Of the nine works listed last week, seven will be sold in private transactions, the museum said, in an attempt to place them with owners willing to keep them in the public realm. Two other pieces will be offered for sale at an Asia Week auction in September at Sotheby's in New York City.
All are from the original list of works the museum's collections committee agreed on July 11, 2017, to remove, in the process known as deaccession.
While not uncommon in museum practice, this deaccession became international news because trustees planned to apply proceeds to operational costs, a use viewed as unethical in the profession.
Sale opponents, including the leader of the Massachusetts Cultural Council, called it a dangerous precedent that could lead to widespread art sales from public collections. Nonetheless, the museum won its effort to break that ethical logjam, adopting a position articulated by Pittsfield attorney Mark S. Gold and by Van Shields, who served as the museum's executive director from September 2011 until his retirement last week.
The billboard's references to "transparency" and "trust" borrow words museum trustees used in a May 31 open letter.
In that 1,200-word message, posted on the museum's website, trustees conceded that community trust had been strained by what they termed "a bitter debate" over art sales — and called for a fresh start.
"We are committed to doing so, transparently, cooperatively, and thoughtfully, to regain public trust and confidence where it has been lost," the open letter said.
On Monday, Bosco Baumann added that leaders believe people who care about the museum need to "move forward together."

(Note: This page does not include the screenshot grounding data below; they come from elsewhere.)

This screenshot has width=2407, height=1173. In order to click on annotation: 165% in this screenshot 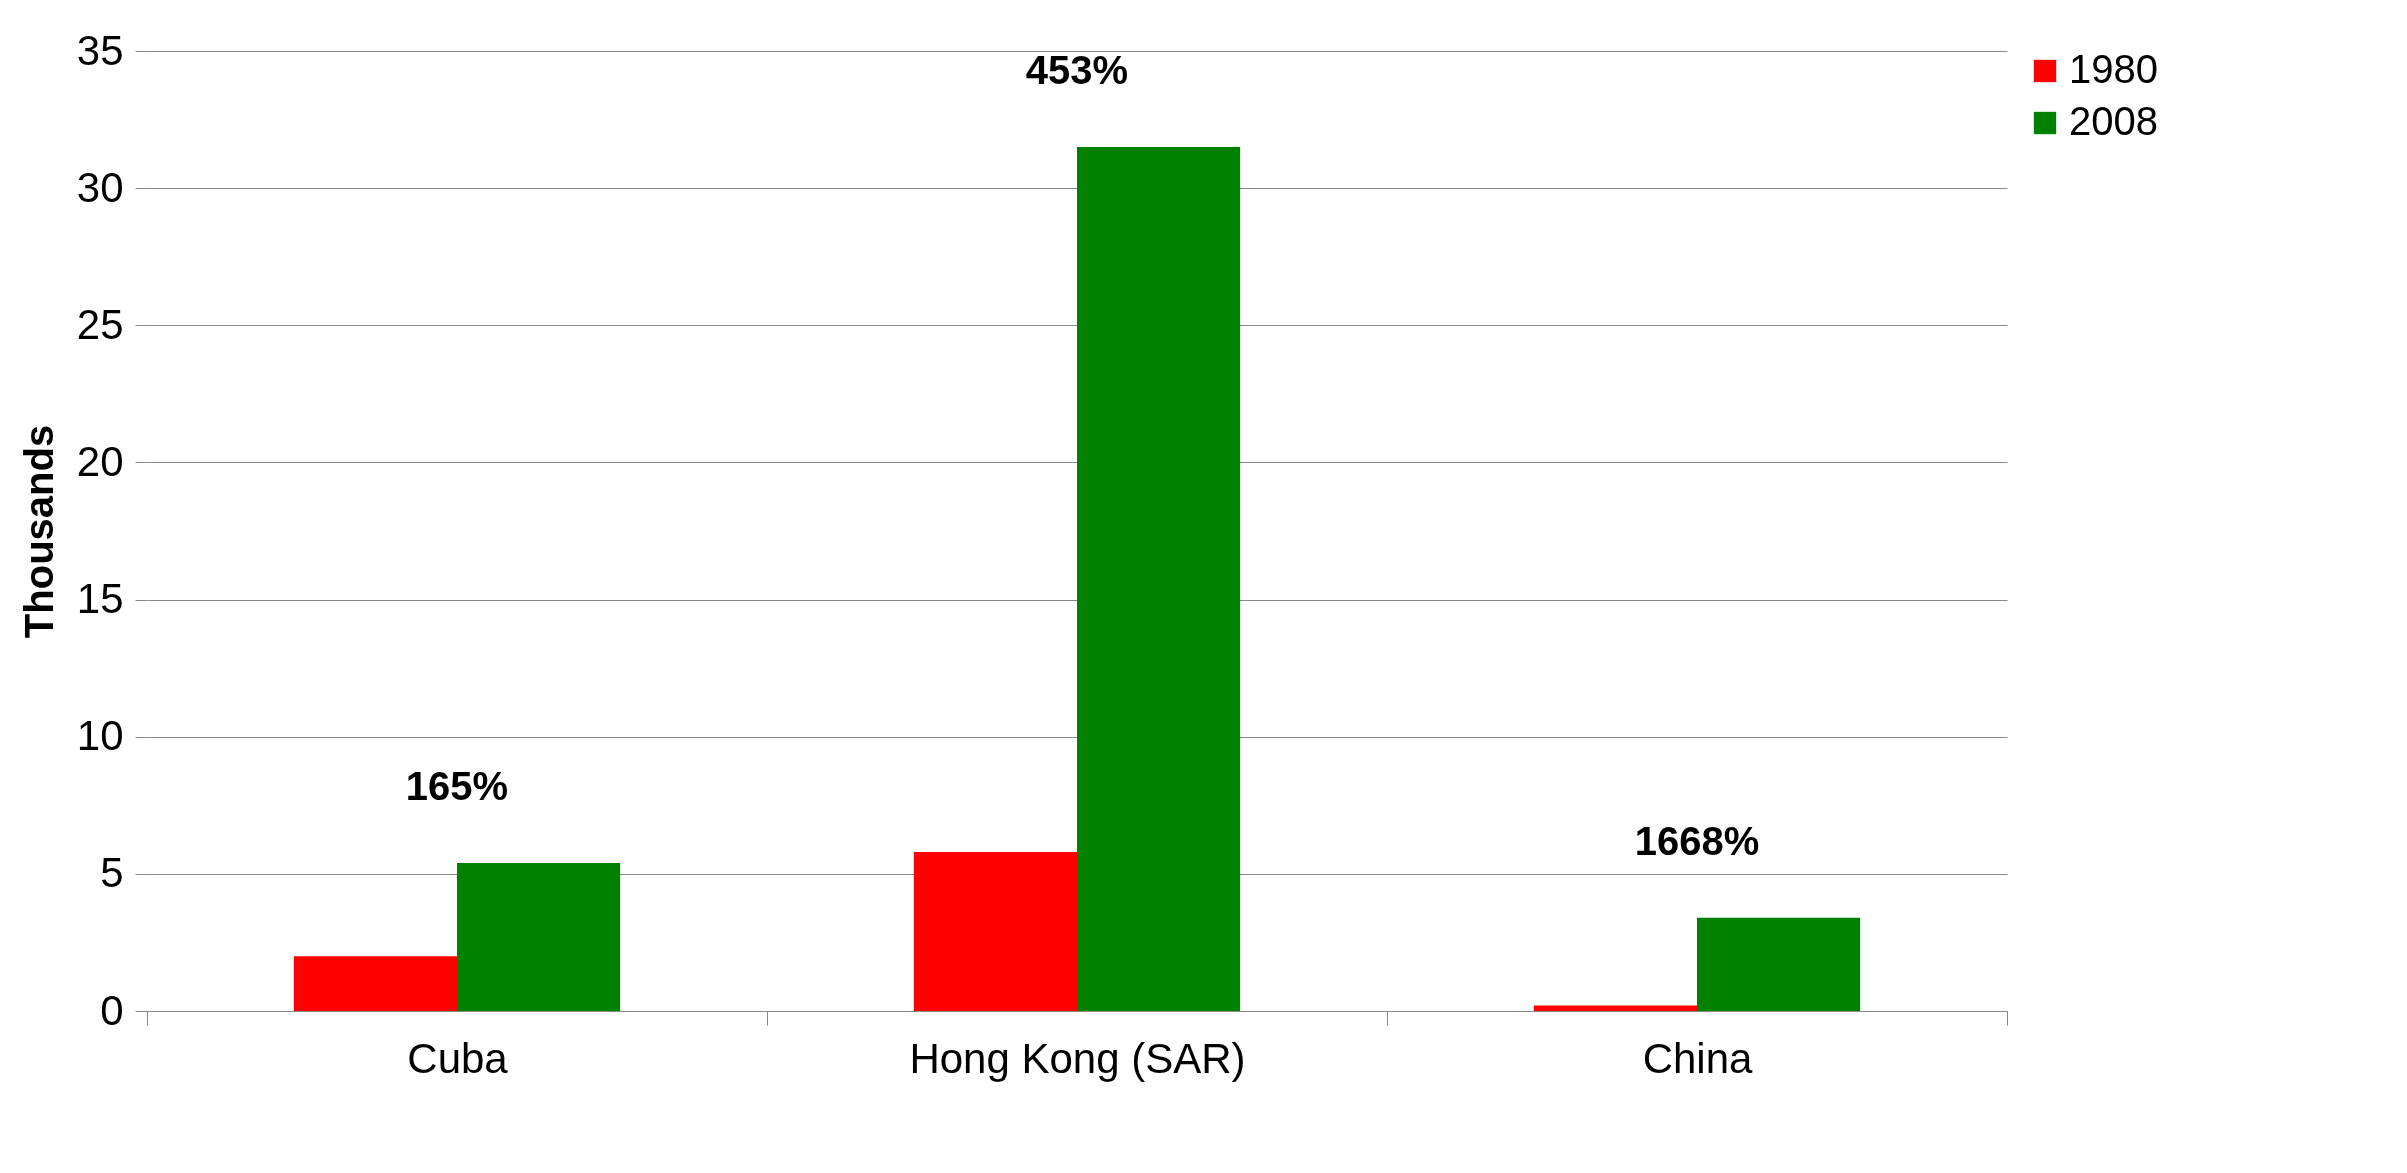, I will do `click(457, 786)`.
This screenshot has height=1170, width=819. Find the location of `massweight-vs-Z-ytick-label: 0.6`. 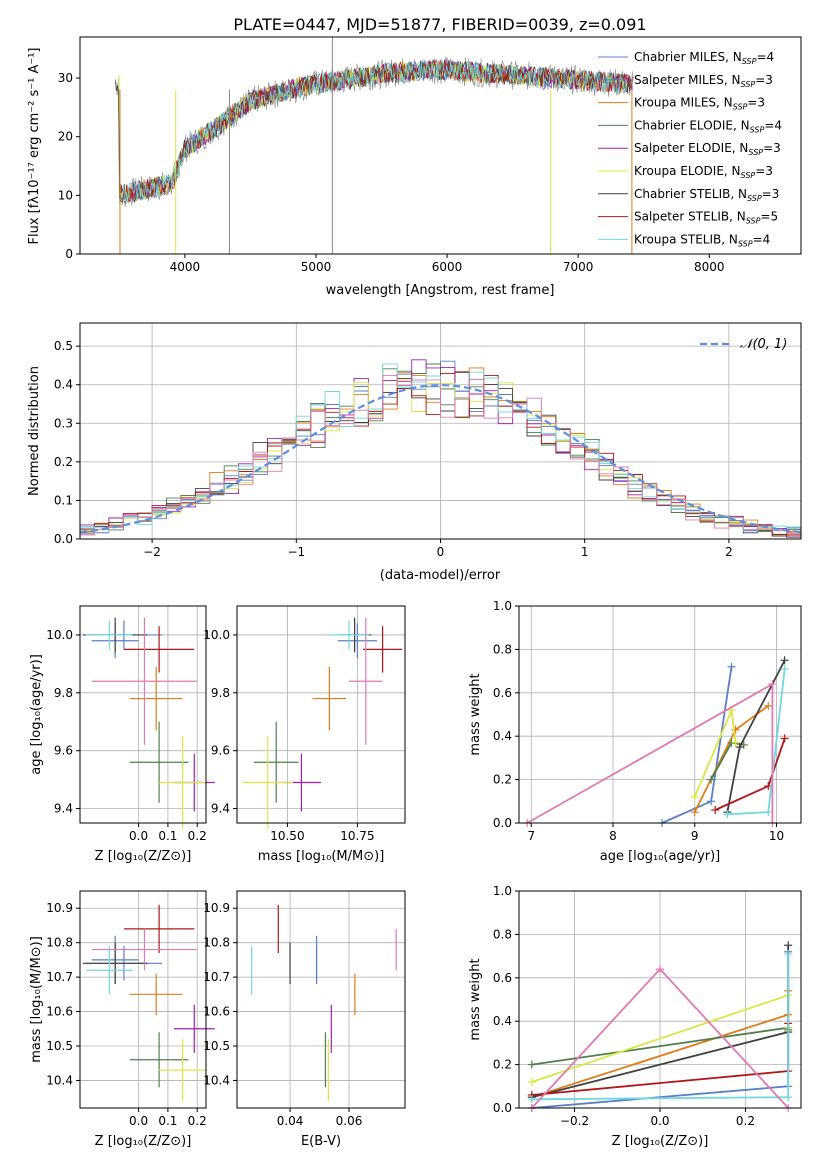

massweight-vs-Z-ytick-label: 0.6 is located at coordinates (502, 978).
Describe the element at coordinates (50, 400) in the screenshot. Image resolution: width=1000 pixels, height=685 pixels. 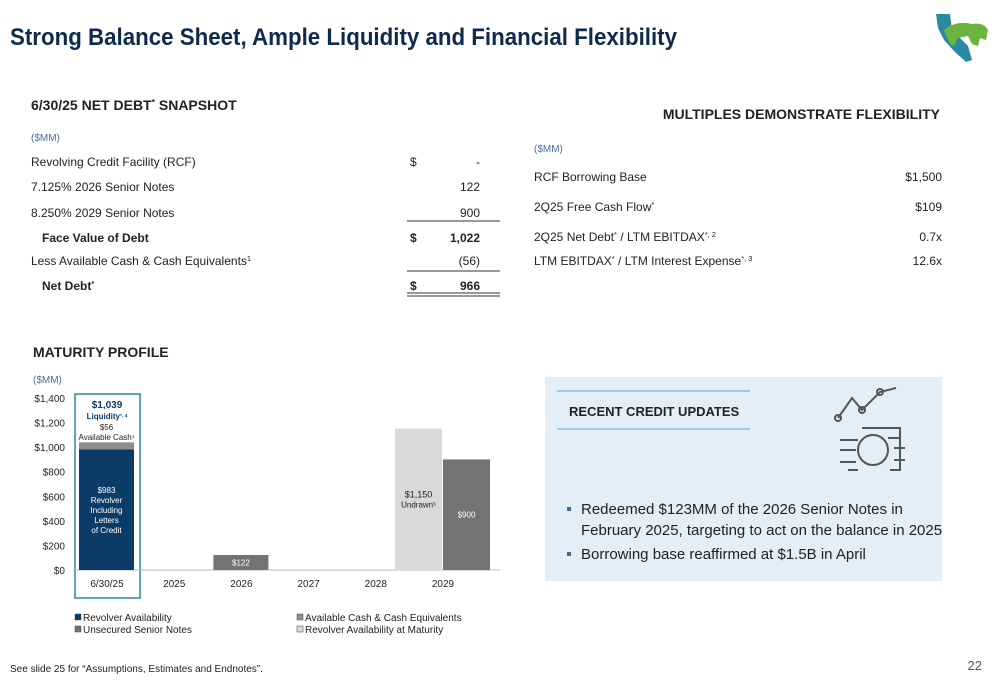
I see `y-tick-label: $1,400` at that location.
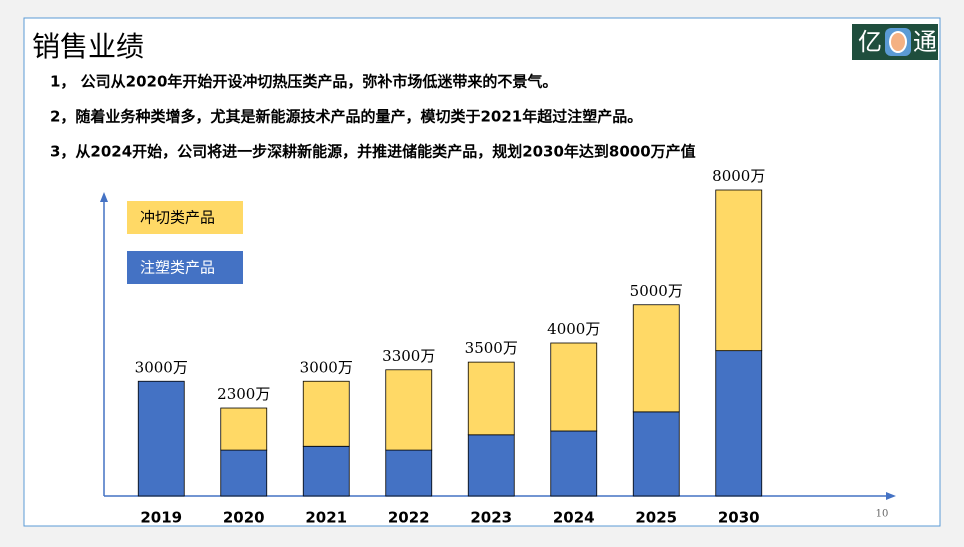  What do you see at coordinates (925, 42) in the screenshot?
I see `logo-right: 通` at bounding box center [925, 42].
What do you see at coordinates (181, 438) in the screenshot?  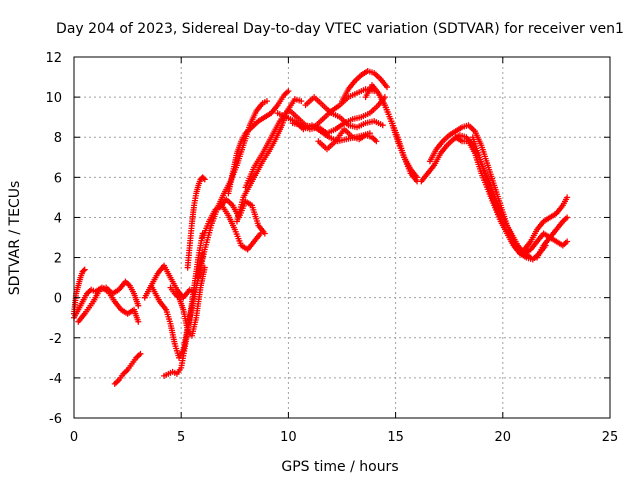 I see `x-tick-label: 5` at bounding box center [181, 438].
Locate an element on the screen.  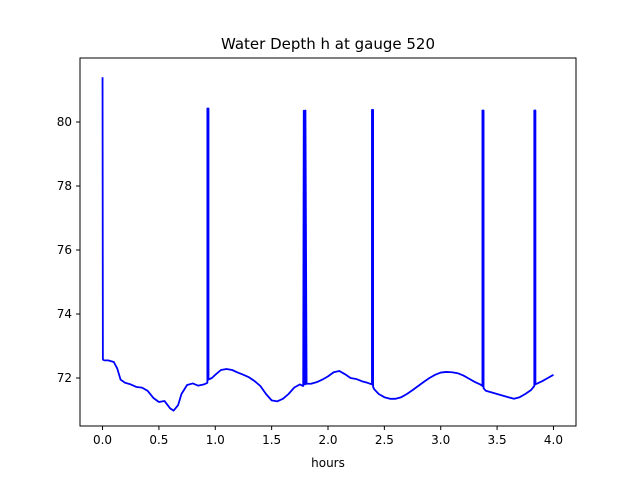
y-tick-label: 76 is located at coordinates (64, 250).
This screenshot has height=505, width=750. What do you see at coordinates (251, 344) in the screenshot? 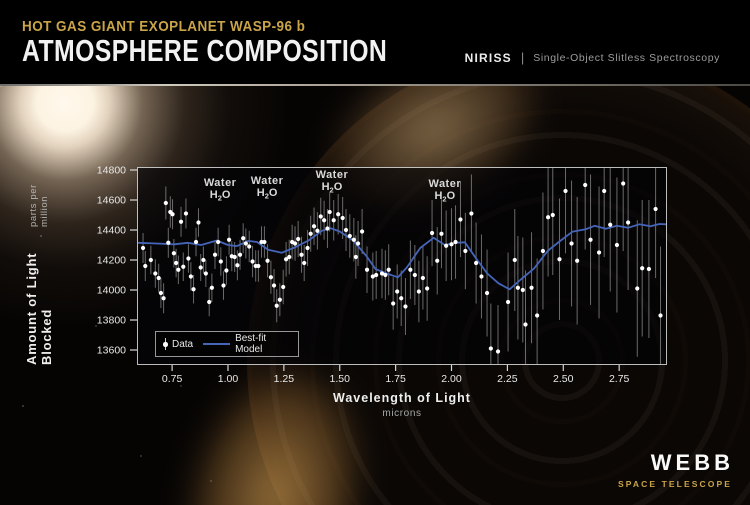
I see `legend-model-label: Best-fit Model` at bounding box center [251, 344].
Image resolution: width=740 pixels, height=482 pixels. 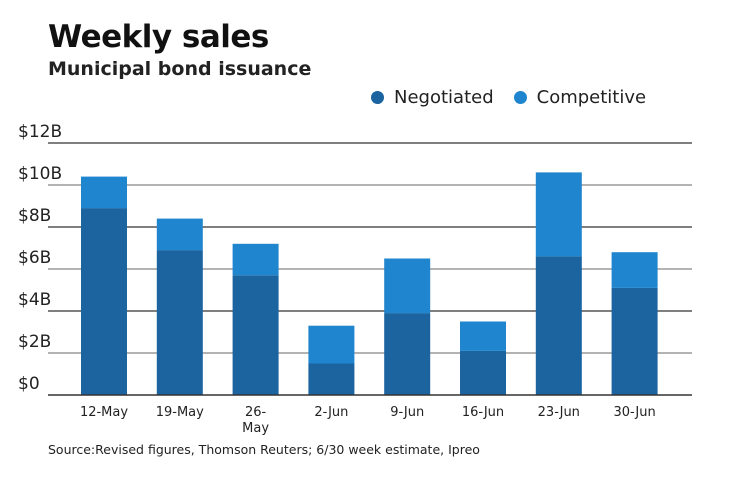 I want to click on y-tick-label: $12B, so click(x=40, y=132).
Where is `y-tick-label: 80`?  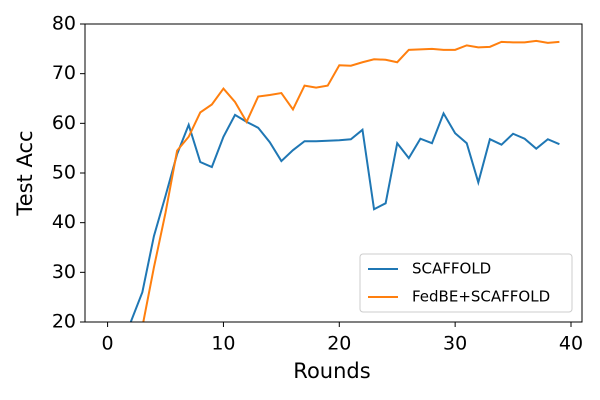 y-tick-label: 80 is located at coordinates (64, 24).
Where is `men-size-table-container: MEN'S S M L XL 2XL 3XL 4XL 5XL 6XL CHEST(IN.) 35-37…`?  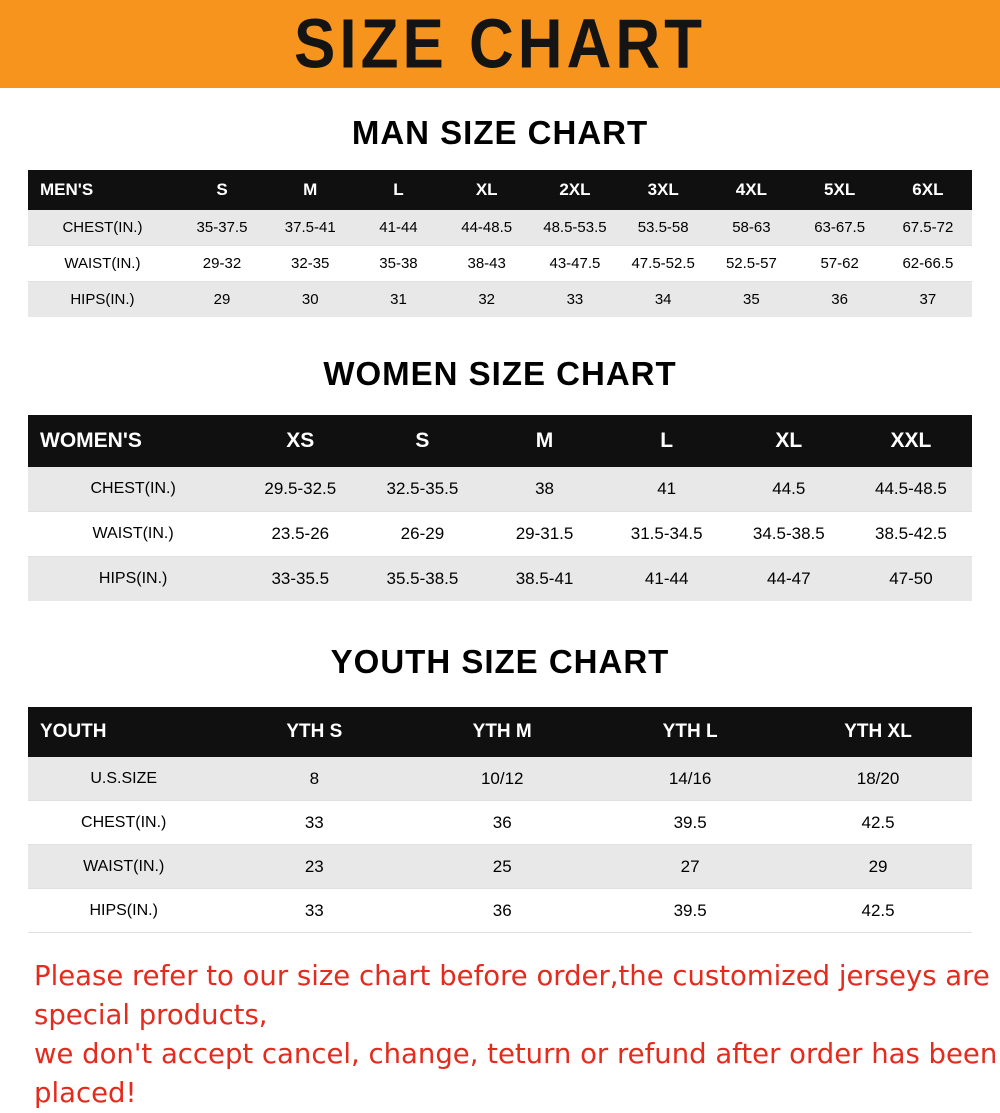 men-size-table-container: MEN'S S M L XL 2XL 3XL 4XL 5XL 6XL CHEST(IN.) 35-37… is located at coordinates (500, 244).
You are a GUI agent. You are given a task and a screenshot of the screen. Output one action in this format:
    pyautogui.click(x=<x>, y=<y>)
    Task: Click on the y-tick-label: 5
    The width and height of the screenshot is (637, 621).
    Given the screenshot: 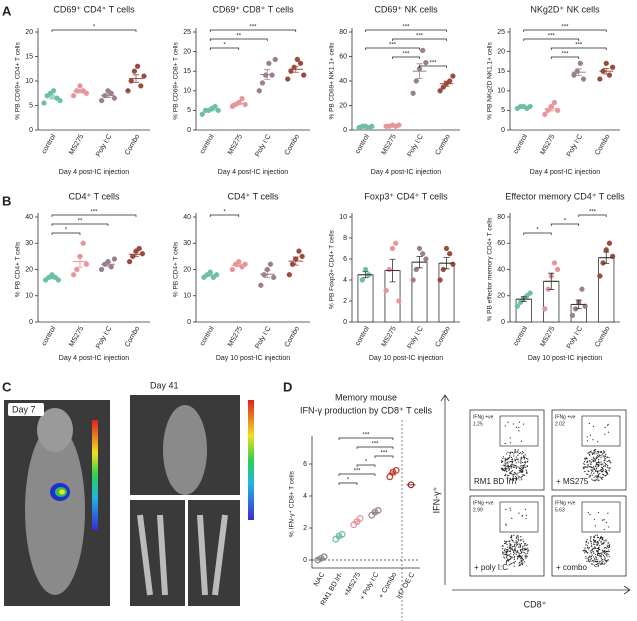 What is the action you would take?
    pyautogui.click(x=31, y=106)
    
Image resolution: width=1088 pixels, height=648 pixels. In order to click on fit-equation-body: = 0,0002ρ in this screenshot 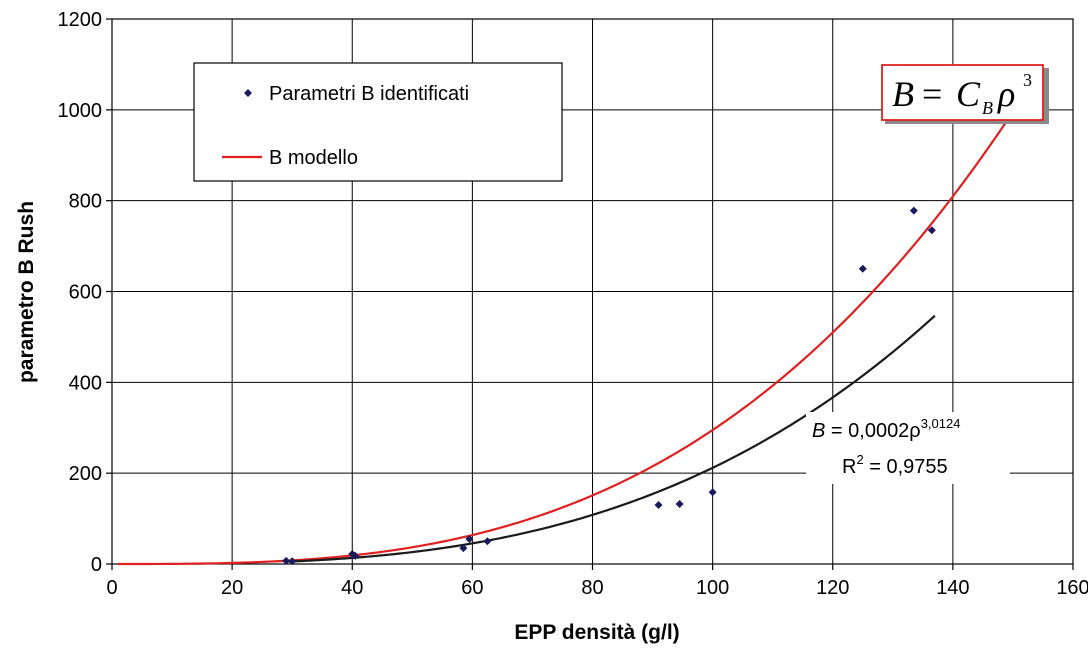, I will do `click(872, 431)`.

"We believe it is time to move beyond what has been a contentious and sometimes bitter debate to truly take up the critical work of securing the future of the Berkshire Museum," she said.
Members of Save the Art have said they hoped that after promised new outreach into the community, trustees might relent from further sales.
Roughly three weeks later, when trustees announced continued sales, Save the Art issued a statement condemning the decision.
"In light of the Museum's recent call for healing and promises of transparency, it is distressing that they have chosen to sell the most important of the remaining art," the group said June 25.
"This reflects the Board's disregard of a substantial segment of the community who respect the integrity of the Museum's original mission — the study of art, natural sciences and the culture of mankind. This is clearly a violation of the public trust."
Davis said Monday the billboard space became available unexpectedly. She said it is a coincidence the message, designed by the group itself, is grouped near those of other area museums.
"Our hope is to make an impact on the wider community," she said, reaching visitors as well as those who have followed the story over the past year. "Certainly at the height of the tourism season. We're looking for maximal impact."
"We're here and we're keeping watch," Davis said. "Continuing the pressure and demanding answers."